▶ [Provided text]:
*** Begin section ***
Boris Johnson set out the strategy for ‘living with Covid’ earlier this week.
All coronavirus laws in England including the legal requirement for people who test positive to isolate will end on Thursday.
On Monday, Prime Minister Boris Johnson set out the strategy for “living with Covid”, which also includes plans to scrap free universal testing in April.
Those who receive a positive Covid-19 test will still be advised to stay at home for at least five days, but from today will not be obliged to under law.
An Ipsos survey of 1,018 people aged 16-75 found that 46% of those polled believe that the Government is relaxing coronavirus restrictions too quickly, while 39% believe it is about the right time.
The survey found that 49% of people do not support the end of legal self-isolation for those testing positive for Covid, while 33% of those polled do support the end of the legal requirement.
Almost four in 10 Britons surveyed said it is likely they will go to the shops (37%) even if they have tested positive for Covid, and the same proportion of workers feel they would go into work if they were positive.
The survey found that 24% said it is likely they would travel on public transport if they had tested positive, while 20% said they would visit elderly relatives.
More than half of those polled (52%) said it is likely that they would go for a walk outside if they had tested positive for the virus.
Just 29% of those surveyed support the decision to no longer provide free Covid-19 test kits.
Keiran Pedley, at Ipsos, said: “While the public are divided on whether or not this is the right time for the Government to relax Covid-19 restrictions, it’s clear that the decision to stop providing free Covid-19 tests to anyone who requests them is not a popular one.
“It is notable that British workers are split on whether they would go into work even after testing positive which may have implications for plans to get people back into offices.”
Routine contact tracing will also end on Thursday, as will the £500 self-isolation payments and the legal obligation for individuals to tell their employers about their requirement to isolate.
Changes to statutory sick pay and employment support allowance designed to help people through the coronavirus pandemic will end on March 24.
People aged 75 and over, the immunosuppressed and those living in care homes will be offered another Covid-19 booster vaccine this spring under the plans.
Free universal testing will be massively scaled back from April 1 and will instead be focused on the most vulnerable, with the UK Health Security Agency set to determine the details, while asymptomatic testing will continue for social care staff.
On Monday, England’s chief medical officer Professor Sir Chris Whitty said people should still isolate if they have Covid-19 despite the legal requirement ending.
He said it is “standard public health advice” as he warned that while rates are coming down it is “still a very common infection”.
Mr Johnson acknowledged there is likely to be another variant that will “cause us trouble”, saying he did not want people to think “there’s some division between the gung ho politicians and the cautious, anxious scientists”.
*** End section ***
▶ [Information provided]:
*** Begin section ***
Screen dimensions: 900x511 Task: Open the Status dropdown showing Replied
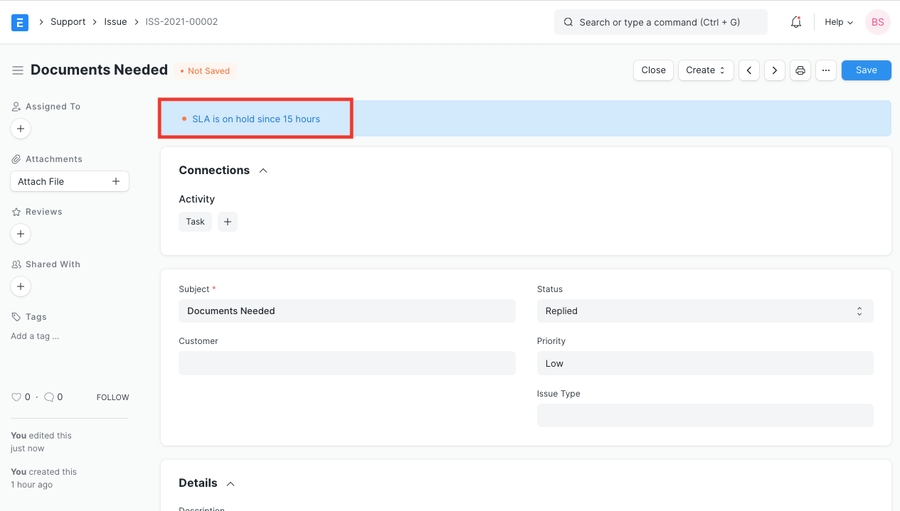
*** End section ***
▶ [Your goal]:
Copy the passage of the article on England ending its Covid laws from "Almost four in" up to and including "a popular one.", swapping "polled" for "questioned".

▶ [Your response]:
Almost four in 10 Britons surveyed said it is likely they will go to the shops (37%) even if they have tested positive for Covid, and the same proportion of workers feel they would go into work if they were positive.
The survey found that 24% said it is likely they would travel on public transport if they had tested positive, while 20% said they would visit elderly relatives.
More than half of those questioned (52%) said it is likely that they would go for a walk outside if they had tested positive for the virus.
Just 29% of those surveyed support the decision to no longer provide free Covid-19 test kits.
Keiran Pedley, at Ipsos, said: “While the public are divided on whether or not this is the right time for the Government to relax Covid-19 restrictions, it’s clear that the decision to stop providing free Covid-19 tests to anyone who requests them is not a popular one.